### Excerpt provided
######

Current MCEP Stock Info

Reports Quarter-Over-Quarter Production Growth of nearly 30% in Q4’14

Mid-Con Energy Partners (ticker: MCEP), a U.S. E&P master limited partnership (MLP), announced its fourth quarter and full-year 2014 results this week. According to the release, production for fourth quarter 2014 averaged 4,011 BOEPD, an increase of 29.5% sequentially and 57.7% year-over-year. Adjusted EBITDA was $17.8 million, 16.7% more than in Q3’14 and 23.6% more than fourth quarter 2013, showing continued growth. The company’s distributable cash flow (DCF) was $13.5 million, up 17.0% sequentially and 9.8% more year-over-year. The company’s distribution coverage was 3.59x and 4.15x pro forma of acquisitions closed during the quarter. Cash distribution for Q4’14 was $0.125 per unit, or $0.50 per unit annualized.

######

### Target location records
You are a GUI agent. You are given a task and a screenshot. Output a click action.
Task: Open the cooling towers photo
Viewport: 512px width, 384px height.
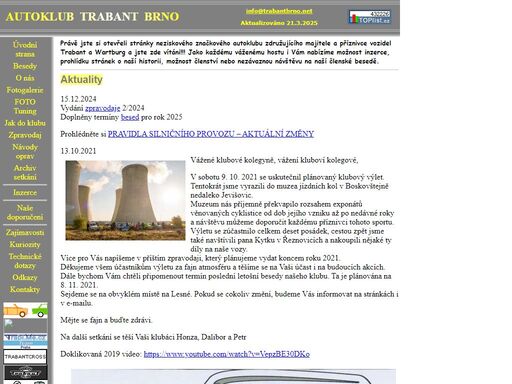(x=125, y=200)
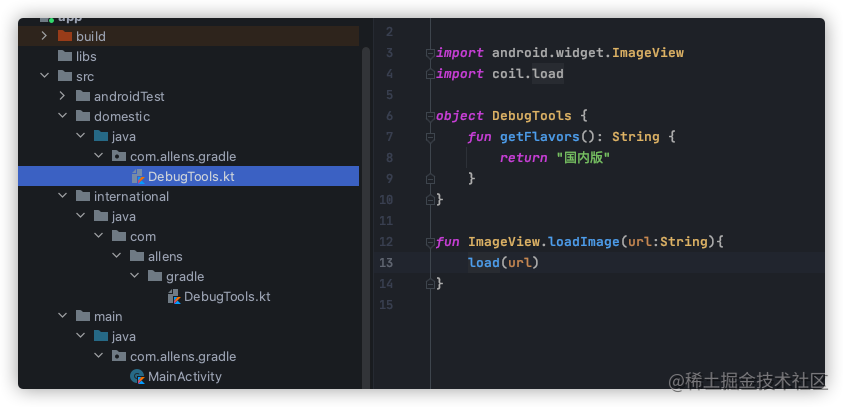
Task: Click line number 13 in the gutter
Action: (385, 263)
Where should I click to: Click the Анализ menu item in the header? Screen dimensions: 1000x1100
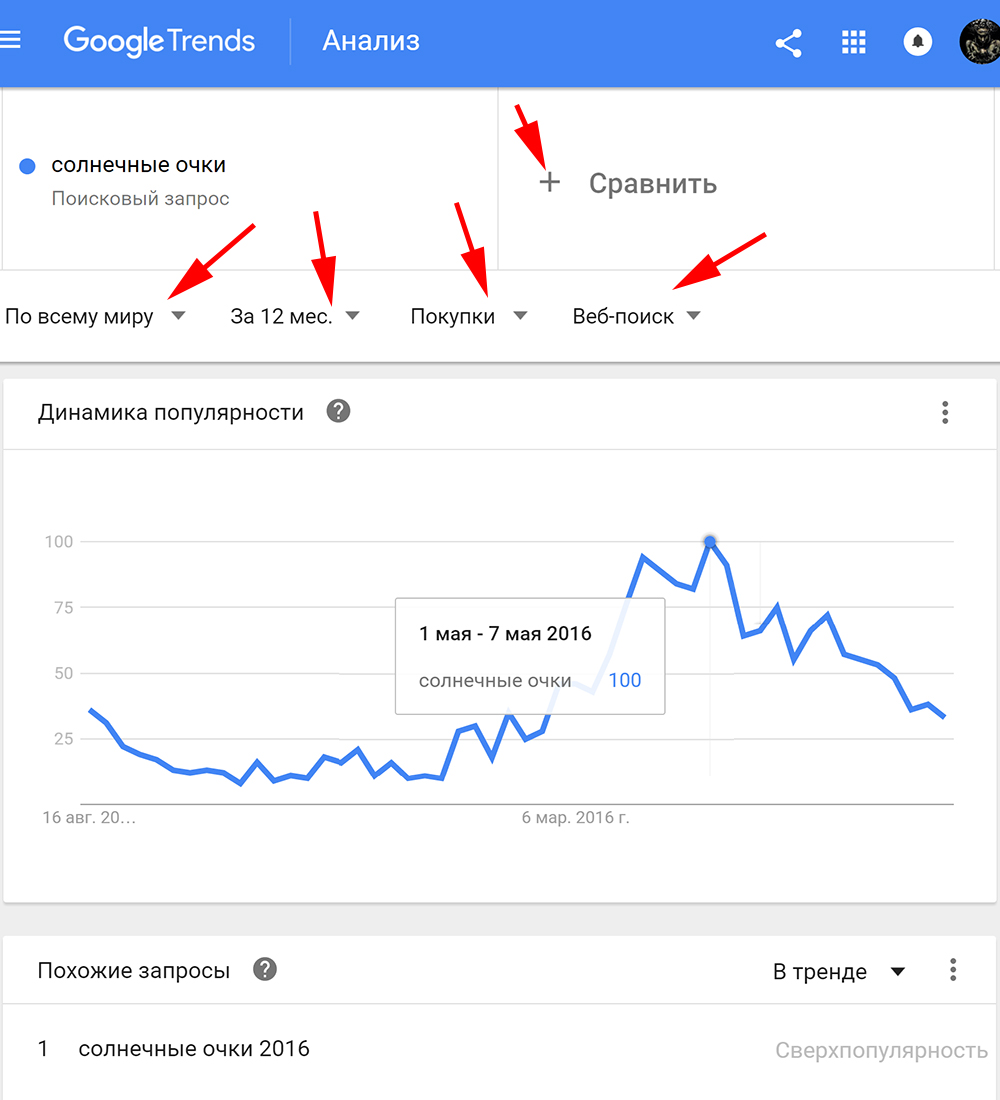coord(370,41)
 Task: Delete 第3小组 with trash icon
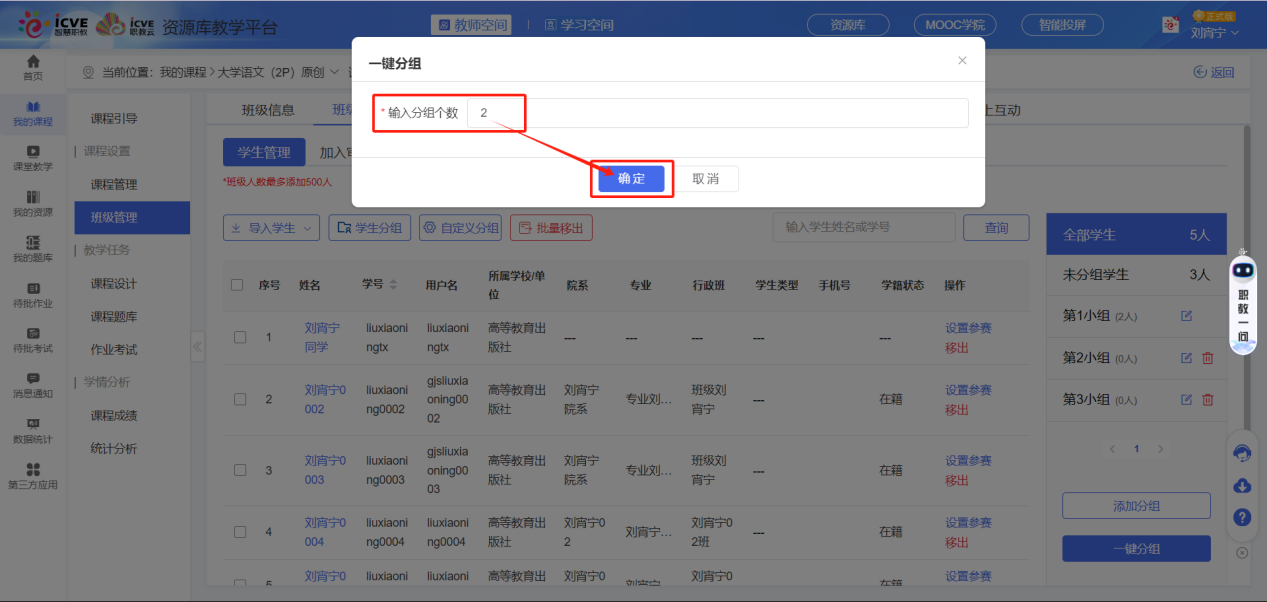1207,400
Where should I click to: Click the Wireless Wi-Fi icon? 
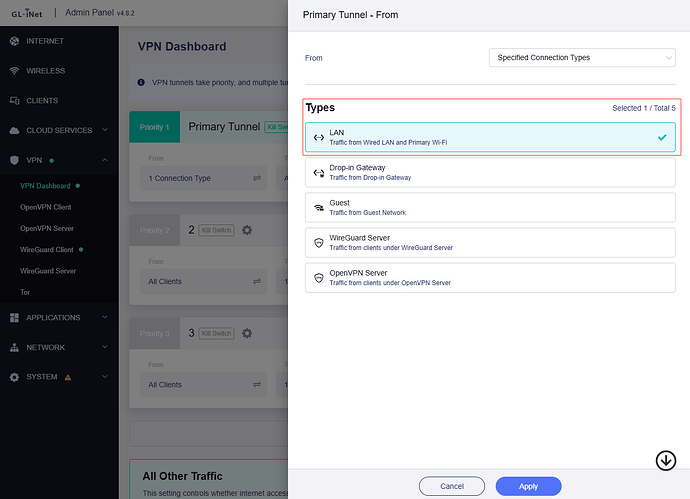(15, 71)
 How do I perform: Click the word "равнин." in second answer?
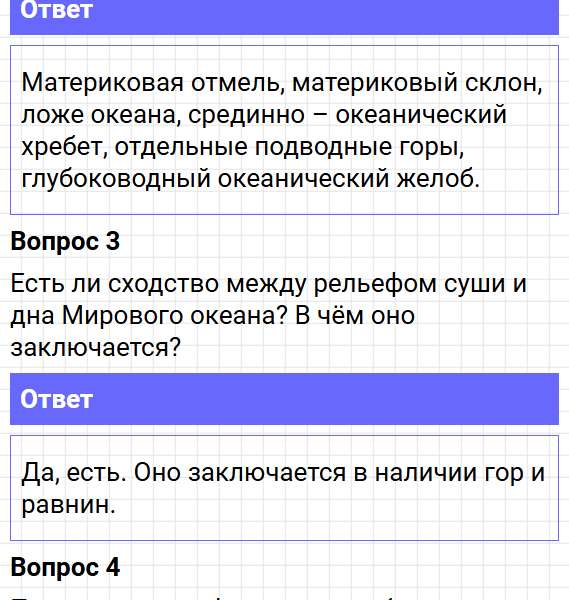(x=68, y=504)
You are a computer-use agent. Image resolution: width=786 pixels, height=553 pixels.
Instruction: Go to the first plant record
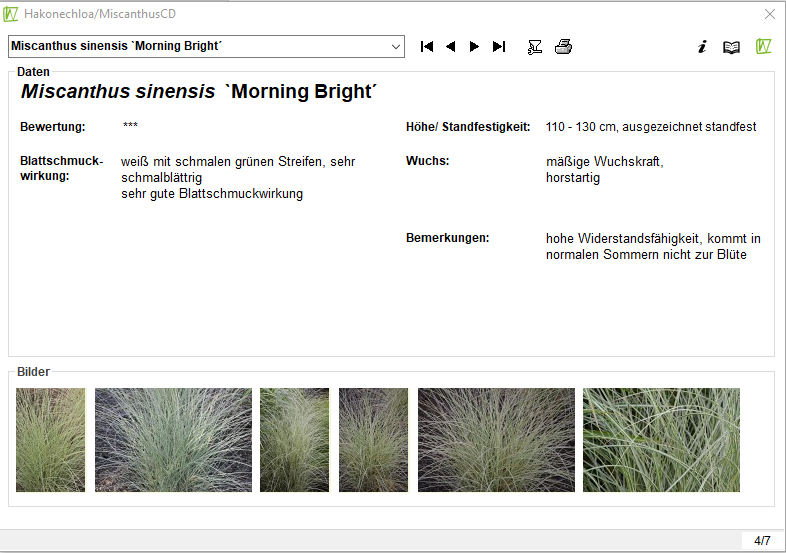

######

### Stated exercise
In the write-up on Mid-Con Energy's fourth-quarter 2014 results, copy word for word the part that opens with "Reports Quarter-Over-Quarter Production" and closes with "per unit annualized.".

### Complete answer
Reports Quarter-Over-Quarter Production Growth of nearly 30% in Q4’14

Mid-Con Energy Partners (ticker: MCEP), a U.S. E&P master limited partnership (MLP), announced its fourth quarter and full-year 2014 results this week. According to the release, production for fourth quarter 2014 averaged 4,011 BOEPD, an increase of 29.5% sequentially and 57.7% year-over-year. Adjusted EBITDA was $17.8 million, 16.7% more than in Q3’14 and 23.6% more than fourth quarter 2013, showing continued growth. The company’s distributable cash flow (DCF) was $13.5 million, up 17.0% sequentially and 9.8% more year-over-year. The company’s distribution coverage was 3.59x and 4.15x pro forma of acquisitions closed during the quarter. Cash distribution for Q4’14 was $0.125 per unit, or $0.50 per unit annualized.